Stored data:
--

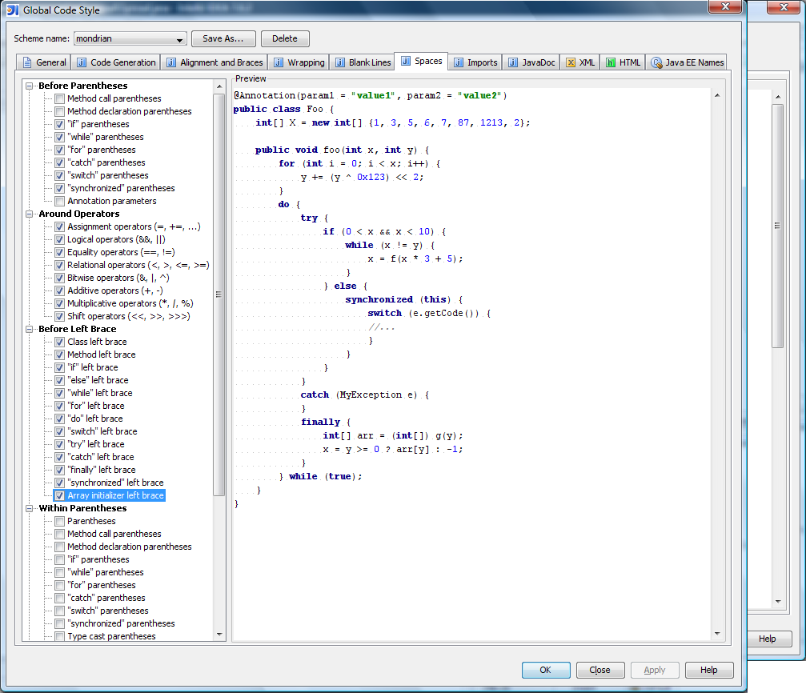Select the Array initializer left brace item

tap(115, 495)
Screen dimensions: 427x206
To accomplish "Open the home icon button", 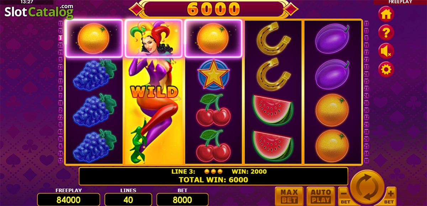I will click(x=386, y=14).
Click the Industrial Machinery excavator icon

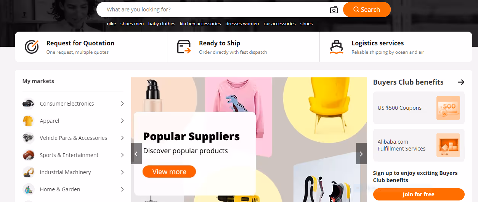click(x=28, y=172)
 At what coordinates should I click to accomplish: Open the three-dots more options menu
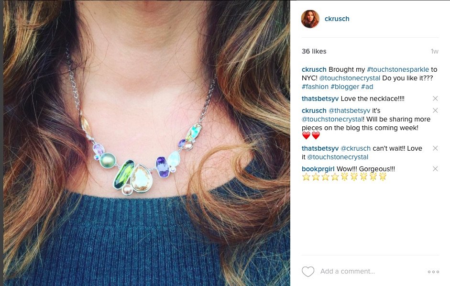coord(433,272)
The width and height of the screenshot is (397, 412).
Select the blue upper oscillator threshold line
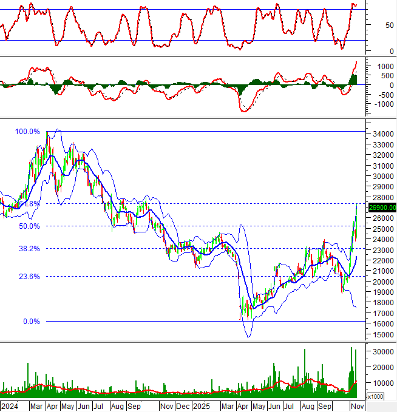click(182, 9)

--

- Task
Copy out the rows verbatim, beginning at the line that contains "The width and" and continuing through the final row. Leave the pictures out of your copy.

- Solution
The width and height of the screenshot is (397, 412).
Select the blue upper oscillator threshold line
click(182, 9)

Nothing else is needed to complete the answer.